* **EXERCISE AIM**:
Please return every line of the material below without any changes, but leave the pictures out.

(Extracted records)
------------------------------------

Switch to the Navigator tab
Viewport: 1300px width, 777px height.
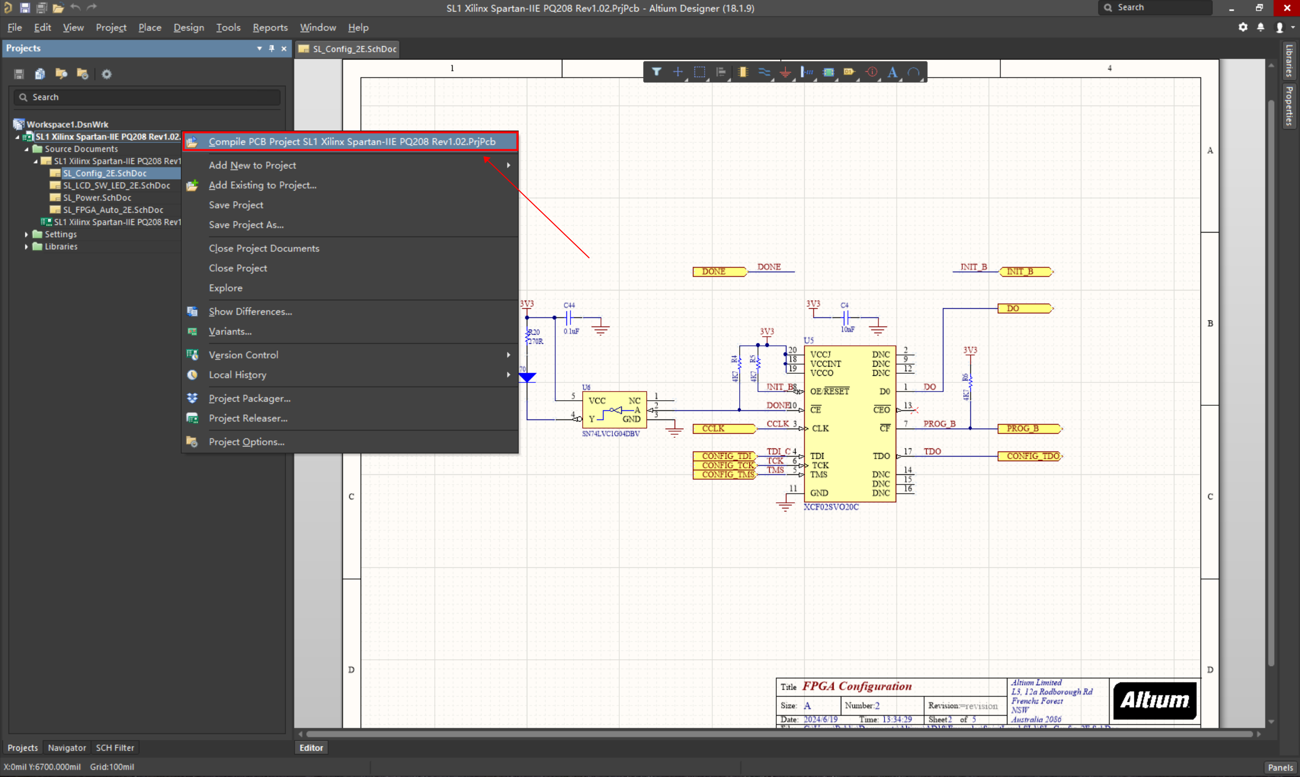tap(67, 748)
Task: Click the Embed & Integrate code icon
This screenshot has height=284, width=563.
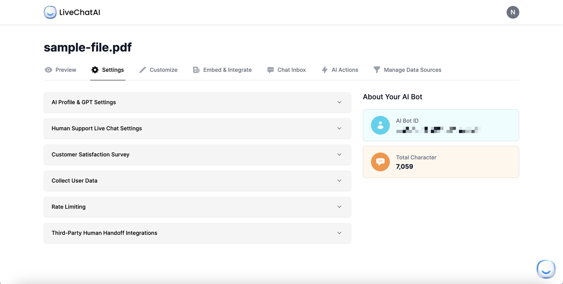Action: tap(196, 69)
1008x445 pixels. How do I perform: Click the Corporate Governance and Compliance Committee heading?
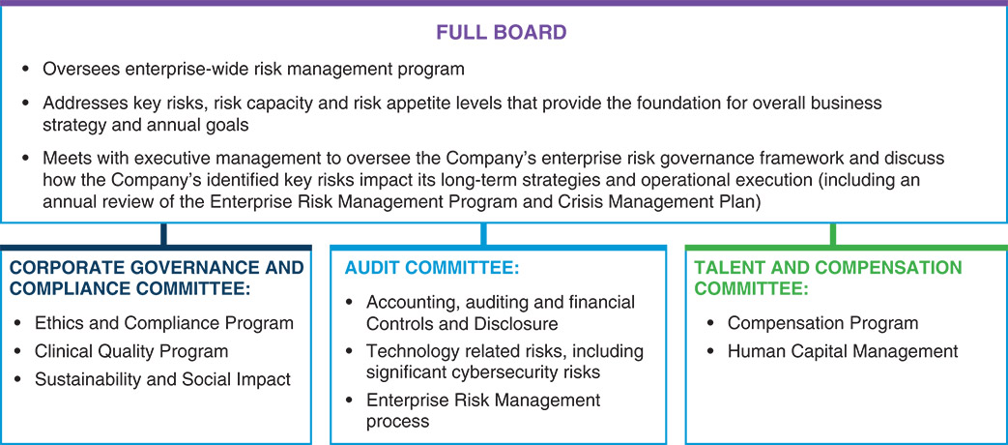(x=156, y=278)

------------------------------------

* **RESULT**:
Switch to the Navigator tab
Viewport: 1300px width, 777px height.
tap(67, 748)
Task: Click the Embed & Integrate code icon
This screenshot has height=284, width=563.
Action: tap(196, 69)
1008x445 pixels. How do I perform: Click the Corporate Governance and Compliance Committee heading?
(x=156, y=278)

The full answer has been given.